One of the functions of bind_rows() is to convert a list of data frames to a single data frame.

library(broom)
library(tidyverse)

df %>% 
  group_by(subject) %>% 
  group_map(
    function(.x, .y) {
      tidy(cor.test(.x$own_pref, .x$profile_rating_new))
    },
    .keep=TRUE
  ) %>% 
  bind_rows()
# A tibble: 1 × 8
  estimate statistic p.value parameter conf.low conf.high method                               alternative
     <dbl>     <dbl>   <dbl>     <int>    <dbl>     <dbl> <chr>                                <chr>      
1    0.447         1   0.374         4   -0.572     0.924 Pearson's product-moment correlation two.sided

CodePudding user response：

Avoid using for-loops in R whenever possible.
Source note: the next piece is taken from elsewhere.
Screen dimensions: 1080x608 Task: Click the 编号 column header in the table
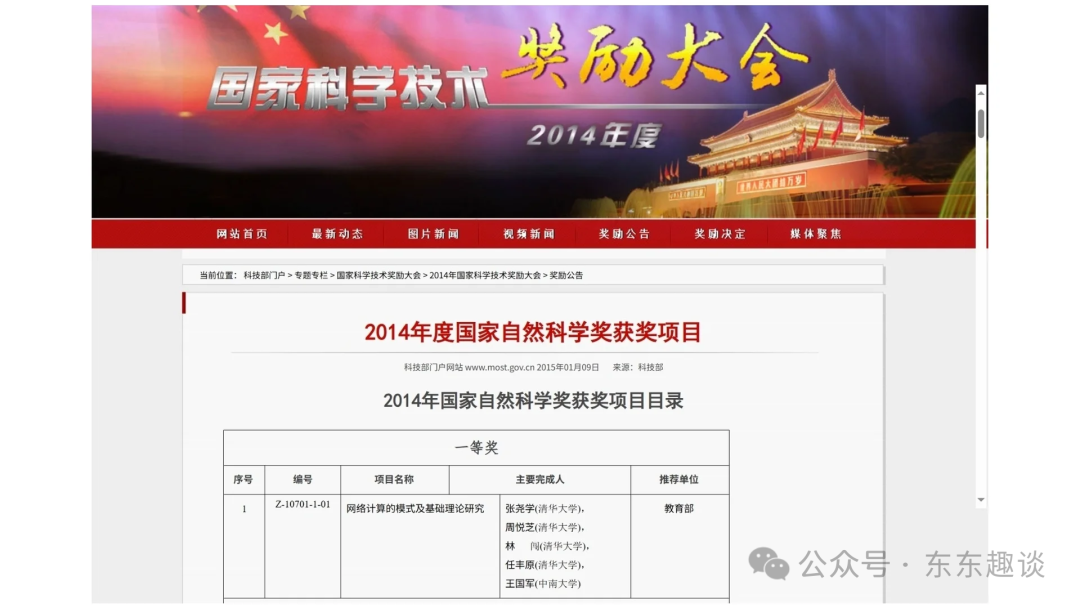pos(302,480)
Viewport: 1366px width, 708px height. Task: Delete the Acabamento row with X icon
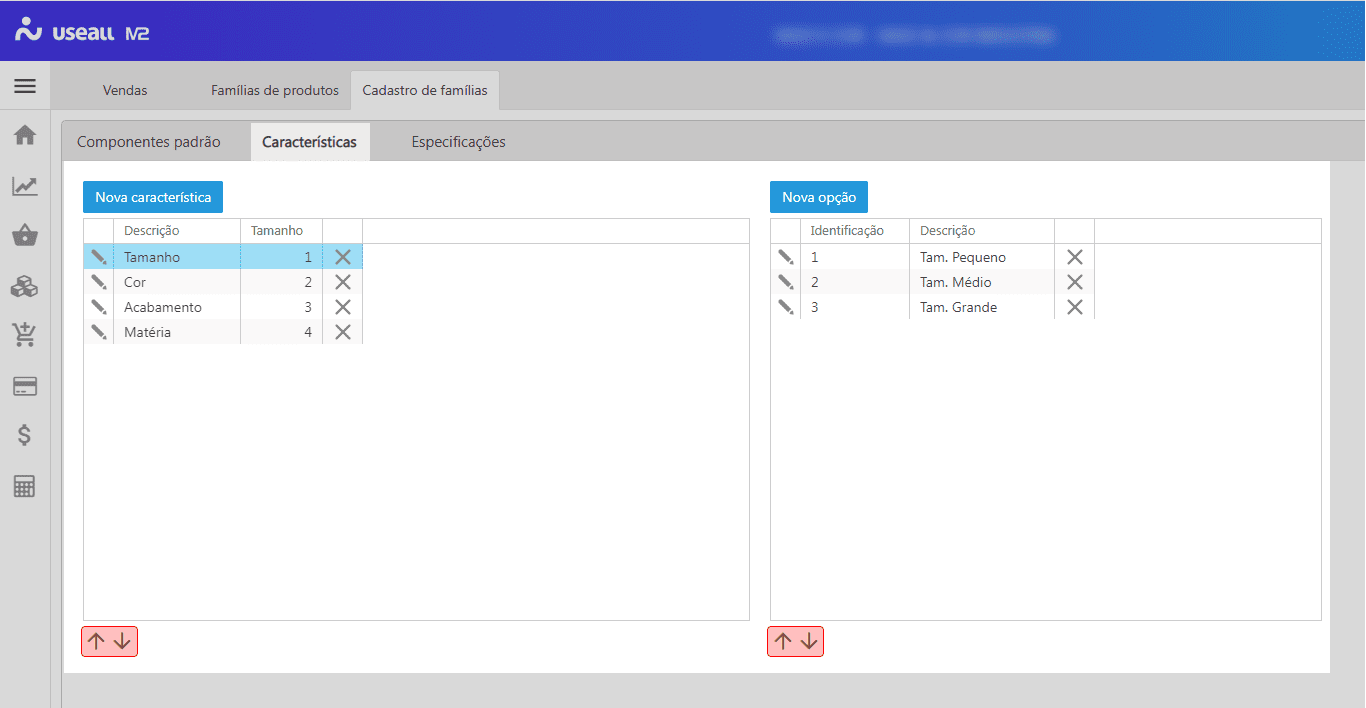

Combining group_by() with mutate() you can run a correlation test for each subject and add the estimate and p-value as new columns.

library(dplyr)

adult_pref_1 |>
  # Perform the next task separately for each subject
  group_by(subject) |>

  # Run the tests, add results to new columns 'estimate', 'pvalue'
  mutate(estimate = cor.test(own_pref, profile_rating_new)$estimate,
         pvalue = cor.test(own_pref, profile_rating_new)$p.value) |> 

  # Remove irrelevant columns
  select(subject, estimate, pvalue) |> 

  # Remove duplicate rows
  distinct(subject, .keep_all = TRUE)

Output:

#> # A tibble: 1 × 3
#> # Groups:   subject [1]
#>   subject                  estimate pvalue
#>   <chr>                       <dbl>  <dbl>
#> 1 59917f16e339120001fb8c21    0.447  0.374

^{Created on 2022-06-14 by the reprex package (v2.0.1)}

CodePudding user response：

While Limey and Andrea M's answers are MUCH better, if you are dead set on continuing with a for loop (and hopefully for the purposes of better understanding), this would work. As previously stated, this is inefficient and non-ideal code.

First we initialize a data frame with the columns and length that we want:


results.df <- data.frame("ID" = character(length(unique(adult_pref_1$subject))), 
                         "estimate" = numeric(length(unique(adult_pref_1$subject))), 
                         "pvalue" = numeric(length(unique(adult_pref_1$subject))))

Then we use a for loop to fill it.


   for (i in 1: length(unique(adult_pref_1$subject))){
     this.subject <- unique(adult_pref_1$subject[i])
     a <- cor.test(adult_pref_1$own_pref[adult_pref_1$subject == this.subject], 
                   adult_pref_1$profile_rating_new[adult_pref_1$subject == this.subject]) 
     results.df[i,] <- data.frame(this.subject, a$estimate, a$p.value)
     print(results.df[i,])
   }

Your issue was here: paste(colnames(adult_pref_1)[adult_pref_1$subject]

I can't figure out how this is supposed to work but you can see how I did it above.